*EXTRACTED MATERIAL*.
┏━━

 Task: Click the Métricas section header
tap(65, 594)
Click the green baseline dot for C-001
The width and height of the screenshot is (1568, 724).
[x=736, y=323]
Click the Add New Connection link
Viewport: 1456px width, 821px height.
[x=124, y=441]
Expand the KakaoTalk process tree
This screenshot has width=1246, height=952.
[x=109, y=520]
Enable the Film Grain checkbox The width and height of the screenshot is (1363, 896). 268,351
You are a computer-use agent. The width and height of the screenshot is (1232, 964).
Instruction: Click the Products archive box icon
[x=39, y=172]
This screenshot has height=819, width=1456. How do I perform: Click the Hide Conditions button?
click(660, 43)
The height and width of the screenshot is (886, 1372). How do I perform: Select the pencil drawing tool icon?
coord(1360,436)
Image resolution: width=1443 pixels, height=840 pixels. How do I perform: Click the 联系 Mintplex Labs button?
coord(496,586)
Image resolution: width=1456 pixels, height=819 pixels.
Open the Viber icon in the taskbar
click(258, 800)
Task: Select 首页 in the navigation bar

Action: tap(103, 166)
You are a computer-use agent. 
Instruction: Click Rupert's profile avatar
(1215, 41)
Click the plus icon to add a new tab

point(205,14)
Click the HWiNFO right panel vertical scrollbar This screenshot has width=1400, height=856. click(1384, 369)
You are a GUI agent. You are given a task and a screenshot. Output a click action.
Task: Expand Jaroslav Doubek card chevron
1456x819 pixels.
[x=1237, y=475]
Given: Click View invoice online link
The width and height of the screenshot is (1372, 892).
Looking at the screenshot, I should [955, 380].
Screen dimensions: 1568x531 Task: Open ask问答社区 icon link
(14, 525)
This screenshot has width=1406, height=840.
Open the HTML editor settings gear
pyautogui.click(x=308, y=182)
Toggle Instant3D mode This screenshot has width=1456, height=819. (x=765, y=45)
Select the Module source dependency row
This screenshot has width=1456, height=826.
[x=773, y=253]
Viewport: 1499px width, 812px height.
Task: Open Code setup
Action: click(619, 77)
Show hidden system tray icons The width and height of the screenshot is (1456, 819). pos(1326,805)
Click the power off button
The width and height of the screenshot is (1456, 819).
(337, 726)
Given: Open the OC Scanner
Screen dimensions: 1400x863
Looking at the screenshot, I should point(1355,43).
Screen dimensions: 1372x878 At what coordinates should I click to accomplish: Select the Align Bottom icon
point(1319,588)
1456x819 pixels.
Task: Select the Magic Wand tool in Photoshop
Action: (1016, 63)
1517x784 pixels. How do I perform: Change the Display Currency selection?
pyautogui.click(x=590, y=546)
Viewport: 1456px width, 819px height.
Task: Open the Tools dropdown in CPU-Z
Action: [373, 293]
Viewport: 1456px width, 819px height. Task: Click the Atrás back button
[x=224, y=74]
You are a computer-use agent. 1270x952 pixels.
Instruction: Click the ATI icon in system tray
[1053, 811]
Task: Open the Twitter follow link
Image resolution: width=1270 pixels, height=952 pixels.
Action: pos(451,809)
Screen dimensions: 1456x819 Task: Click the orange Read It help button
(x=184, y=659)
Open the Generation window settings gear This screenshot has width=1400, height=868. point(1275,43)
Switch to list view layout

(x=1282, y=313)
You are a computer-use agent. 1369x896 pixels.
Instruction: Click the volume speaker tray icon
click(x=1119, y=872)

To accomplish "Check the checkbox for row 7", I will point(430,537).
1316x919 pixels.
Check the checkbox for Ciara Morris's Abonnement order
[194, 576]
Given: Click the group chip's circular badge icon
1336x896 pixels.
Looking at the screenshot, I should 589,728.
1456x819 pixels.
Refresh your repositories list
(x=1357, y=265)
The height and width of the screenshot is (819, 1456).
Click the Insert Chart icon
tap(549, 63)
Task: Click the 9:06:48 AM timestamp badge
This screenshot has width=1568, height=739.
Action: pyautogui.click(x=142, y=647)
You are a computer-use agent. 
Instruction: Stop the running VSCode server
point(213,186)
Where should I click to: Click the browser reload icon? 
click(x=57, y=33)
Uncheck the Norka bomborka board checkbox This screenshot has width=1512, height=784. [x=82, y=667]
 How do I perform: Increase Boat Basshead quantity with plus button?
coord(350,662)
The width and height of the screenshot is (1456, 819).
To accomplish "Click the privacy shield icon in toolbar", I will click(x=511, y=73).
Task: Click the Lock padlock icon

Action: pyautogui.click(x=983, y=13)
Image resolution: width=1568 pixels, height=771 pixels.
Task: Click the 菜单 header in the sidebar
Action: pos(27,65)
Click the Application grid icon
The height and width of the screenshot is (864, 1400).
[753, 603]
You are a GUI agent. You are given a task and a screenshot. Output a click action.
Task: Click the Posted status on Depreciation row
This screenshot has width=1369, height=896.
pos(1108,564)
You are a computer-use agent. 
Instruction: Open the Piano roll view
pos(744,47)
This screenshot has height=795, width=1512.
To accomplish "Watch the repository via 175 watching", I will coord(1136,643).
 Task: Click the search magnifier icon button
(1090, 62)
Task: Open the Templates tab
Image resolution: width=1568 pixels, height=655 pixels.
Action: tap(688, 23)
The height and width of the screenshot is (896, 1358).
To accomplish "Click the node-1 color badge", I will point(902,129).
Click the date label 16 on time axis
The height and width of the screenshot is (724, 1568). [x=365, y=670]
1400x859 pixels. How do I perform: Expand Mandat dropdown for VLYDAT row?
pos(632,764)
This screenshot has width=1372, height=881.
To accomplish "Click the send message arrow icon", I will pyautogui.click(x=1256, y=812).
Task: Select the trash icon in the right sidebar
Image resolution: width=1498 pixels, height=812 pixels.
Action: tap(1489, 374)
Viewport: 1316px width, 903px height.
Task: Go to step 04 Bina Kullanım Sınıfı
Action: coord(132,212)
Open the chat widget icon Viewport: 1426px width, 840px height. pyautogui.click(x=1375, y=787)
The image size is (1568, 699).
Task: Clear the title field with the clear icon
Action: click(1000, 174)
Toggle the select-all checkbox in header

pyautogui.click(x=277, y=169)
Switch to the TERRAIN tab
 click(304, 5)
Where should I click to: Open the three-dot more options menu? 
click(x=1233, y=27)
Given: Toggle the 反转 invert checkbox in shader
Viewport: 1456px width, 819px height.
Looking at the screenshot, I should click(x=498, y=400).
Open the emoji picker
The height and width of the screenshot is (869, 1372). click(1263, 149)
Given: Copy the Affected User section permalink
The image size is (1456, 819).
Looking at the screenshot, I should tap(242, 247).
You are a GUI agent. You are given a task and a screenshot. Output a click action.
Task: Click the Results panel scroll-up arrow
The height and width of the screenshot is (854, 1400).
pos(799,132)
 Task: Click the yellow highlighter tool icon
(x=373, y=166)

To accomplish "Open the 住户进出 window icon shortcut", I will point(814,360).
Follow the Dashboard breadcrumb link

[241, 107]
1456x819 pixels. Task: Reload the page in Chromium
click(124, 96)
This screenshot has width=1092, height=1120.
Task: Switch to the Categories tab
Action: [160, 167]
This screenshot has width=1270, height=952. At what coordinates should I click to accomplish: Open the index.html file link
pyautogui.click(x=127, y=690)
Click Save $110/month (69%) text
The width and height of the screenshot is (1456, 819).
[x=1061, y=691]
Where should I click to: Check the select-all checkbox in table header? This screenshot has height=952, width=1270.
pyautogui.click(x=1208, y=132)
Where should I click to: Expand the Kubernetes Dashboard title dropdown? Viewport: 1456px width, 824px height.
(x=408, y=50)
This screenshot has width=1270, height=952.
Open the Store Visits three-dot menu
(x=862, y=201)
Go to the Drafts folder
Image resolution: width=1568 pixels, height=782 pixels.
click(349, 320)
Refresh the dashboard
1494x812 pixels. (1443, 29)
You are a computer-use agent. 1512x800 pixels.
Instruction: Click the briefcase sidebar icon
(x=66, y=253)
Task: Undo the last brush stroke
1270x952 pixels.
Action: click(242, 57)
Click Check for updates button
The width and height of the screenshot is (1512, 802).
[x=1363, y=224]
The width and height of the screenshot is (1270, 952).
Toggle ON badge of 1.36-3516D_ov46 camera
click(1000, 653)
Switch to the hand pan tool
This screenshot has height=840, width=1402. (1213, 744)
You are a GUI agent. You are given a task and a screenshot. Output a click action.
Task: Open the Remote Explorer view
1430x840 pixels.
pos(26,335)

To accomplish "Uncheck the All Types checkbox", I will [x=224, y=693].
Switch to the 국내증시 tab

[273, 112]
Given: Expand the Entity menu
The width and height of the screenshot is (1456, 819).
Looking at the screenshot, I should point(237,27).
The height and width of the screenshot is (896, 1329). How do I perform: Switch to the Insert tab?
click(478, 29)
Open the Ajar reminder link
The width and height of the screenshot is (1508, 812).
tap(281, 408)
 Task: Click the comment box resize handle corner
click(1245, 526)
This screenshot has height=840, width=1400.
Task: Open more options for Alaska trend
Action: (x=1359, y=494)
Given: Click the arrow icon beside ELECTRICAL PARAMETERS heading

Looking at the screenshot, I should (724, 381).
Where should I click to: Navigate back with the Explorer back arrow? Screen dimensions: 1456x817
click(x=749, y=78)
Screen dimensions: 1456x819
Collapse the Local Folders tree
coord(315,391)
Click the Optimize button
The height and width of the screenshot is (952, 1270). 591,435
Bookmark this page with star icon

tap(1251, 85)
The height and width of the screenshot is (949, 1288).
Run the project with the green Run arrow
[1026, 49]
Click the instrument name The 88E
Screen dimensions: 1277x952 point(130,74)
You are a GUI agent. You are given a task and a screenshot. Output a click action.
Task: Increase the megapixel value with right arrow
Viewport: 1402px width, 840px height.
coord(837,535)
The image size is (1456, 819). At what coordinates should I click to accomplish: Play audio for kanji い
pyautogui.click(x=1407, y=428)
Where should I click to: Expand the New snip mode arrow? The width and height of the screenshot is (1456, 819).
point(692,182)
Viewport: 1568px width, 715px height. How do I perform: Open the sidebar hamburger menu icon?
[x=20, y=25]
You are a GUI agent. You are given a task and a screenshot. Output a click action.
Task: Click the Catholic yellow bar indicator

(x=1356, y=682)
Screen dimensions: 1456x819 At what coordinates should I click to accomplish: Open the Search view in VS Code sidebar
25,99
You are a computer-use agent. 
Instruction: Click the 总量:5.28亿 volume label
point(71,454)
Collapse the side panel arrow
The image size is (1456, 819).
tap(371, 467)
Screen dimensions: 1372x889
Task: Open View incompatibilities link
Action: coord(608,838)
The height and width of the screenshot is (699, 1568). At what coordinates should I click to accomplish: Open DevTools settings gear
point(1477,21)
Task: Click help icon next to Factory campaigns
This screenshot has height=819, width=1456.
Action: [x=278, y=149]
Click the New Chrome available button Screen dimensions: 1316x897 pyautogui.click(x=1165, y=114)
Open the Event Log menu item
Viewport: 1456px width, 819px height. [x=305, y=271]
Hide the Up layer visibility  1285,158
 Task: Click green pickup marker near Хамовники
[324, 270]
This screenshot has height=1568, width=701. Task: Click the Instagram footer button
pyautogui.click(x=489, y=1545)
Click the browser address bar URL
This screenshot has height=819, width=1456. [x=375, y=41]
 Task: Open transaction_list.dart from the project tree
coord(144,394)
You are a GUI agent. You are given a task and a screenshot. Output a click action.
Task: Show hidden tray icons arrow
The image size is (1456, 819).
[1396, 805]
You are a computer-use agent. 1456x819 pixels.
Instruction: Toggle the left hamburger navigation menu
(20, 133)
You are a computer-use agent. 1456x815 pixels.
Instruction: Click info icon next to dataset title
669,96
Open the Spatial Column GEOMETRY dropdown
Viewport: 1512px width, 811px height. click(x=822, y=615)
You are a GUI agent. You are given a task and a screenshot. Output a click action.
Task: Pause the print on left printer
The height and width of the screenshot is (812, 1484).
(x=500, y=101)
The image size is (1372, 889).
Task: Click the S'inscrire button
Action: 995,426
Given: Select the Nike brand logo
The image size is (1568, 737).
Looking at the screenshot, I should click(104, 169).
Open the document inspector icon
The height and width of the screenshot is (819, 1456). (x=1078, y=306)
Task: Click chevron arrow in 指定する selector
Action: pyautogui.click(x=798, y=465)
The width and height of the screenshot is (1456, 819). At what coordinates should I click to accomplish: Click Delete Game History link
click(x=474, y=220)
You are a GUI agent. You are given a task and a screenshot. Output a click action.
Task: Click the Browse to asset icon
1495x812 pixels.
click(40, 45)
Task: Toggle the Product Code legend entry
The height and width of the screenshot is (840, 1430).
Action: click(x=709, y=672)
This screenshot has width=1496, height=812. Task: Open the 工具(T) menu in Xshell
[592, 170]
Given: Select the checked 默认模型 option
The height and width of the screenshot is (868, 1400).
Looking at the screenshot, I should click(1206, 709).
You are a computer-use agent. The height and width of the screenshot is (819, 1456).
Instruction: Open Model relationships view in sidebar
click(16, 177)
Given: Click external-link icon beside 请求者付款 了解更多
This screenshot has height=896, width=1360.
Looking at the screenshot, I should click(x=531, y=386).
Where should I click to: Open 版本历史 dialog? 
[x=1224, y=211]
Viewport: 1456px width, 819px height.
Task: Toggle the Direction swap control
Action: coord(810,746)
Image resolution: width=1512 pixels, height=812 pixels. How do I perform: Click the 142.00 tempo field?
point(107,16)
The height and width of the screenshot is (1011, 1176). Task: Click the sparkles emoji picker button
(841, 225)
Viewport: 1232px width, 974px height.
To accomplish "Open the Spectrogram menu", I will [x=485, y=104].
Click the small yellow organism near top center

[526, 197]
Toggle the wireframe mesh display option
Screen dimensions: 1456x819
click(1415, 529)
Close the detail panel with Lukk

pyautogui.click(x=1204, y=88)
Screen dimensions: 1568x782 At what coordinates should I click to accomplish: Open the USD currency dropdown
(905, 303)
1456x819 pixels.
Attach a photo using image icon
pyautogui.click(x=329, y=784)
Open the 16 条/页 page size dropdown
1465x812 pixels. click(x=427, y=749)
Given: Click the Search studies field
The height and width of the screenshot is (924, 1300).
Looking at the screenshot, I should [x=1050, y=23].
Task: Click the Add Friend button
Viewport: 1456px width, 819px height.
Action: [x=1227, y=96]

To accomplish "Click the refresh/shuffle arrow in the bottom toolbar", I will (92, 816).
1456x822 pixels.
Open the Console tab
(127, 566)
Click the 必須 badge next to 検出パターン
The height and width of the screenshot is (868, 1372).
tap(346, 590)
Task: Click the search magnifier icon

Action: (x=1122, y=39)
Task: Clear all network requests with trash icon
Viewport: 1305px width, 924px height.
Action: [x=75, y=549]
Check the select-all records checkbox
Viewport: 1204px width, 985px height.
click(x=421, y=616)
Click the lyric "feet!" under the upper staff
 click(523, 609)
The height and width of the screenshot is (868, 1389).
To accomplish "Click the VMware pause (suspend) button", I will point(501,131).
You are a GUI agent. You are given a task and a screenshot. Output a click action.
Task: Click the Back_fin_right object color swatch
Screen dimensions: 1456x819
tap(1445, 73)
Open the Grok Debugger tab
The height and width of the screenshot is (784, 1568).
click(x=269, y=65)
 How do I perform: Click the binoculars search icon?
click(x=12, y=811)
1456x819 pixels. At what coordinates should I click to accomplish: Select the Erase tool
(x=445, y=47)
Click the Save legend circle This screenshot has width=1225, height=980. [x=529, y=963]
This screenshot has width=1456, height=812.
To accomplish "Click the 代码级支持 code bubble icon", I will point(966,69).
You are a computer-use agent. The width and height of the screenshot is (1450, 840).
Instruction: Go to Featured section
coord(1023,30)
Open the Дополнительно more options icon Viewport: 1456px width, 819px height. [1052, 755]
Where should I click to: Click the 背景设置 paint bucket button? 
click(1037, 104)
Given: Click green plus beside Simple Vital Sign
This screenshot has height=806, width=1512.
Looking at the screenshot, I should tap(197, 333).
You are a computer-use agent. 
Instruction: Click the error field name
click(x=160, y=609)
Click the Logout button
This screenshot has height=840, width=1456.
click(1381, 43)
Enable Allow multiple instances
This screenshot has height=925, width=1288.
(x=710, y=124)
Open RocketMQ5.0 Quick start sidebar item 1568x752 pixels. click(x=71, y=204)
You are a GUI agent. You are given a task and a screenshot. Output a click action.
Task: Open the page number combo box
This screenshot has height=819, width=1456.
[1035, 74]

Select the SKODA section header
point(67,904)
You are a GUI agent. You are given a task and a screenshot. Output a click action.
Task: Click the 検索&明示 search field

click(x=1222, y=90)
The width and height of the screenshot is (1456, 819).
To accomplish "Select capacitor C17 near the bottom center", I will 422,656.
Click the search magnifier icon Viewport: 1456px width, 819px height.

┗━━

*EXERCISE BRIEF*.
Scan the records above and report every line with the string "legend".

*TASK SOLUTION*.
Task: Toggle the Product Code legend entry
Click the Save legend circle This screenshot has width=1225, height=980. [x=529, y=963]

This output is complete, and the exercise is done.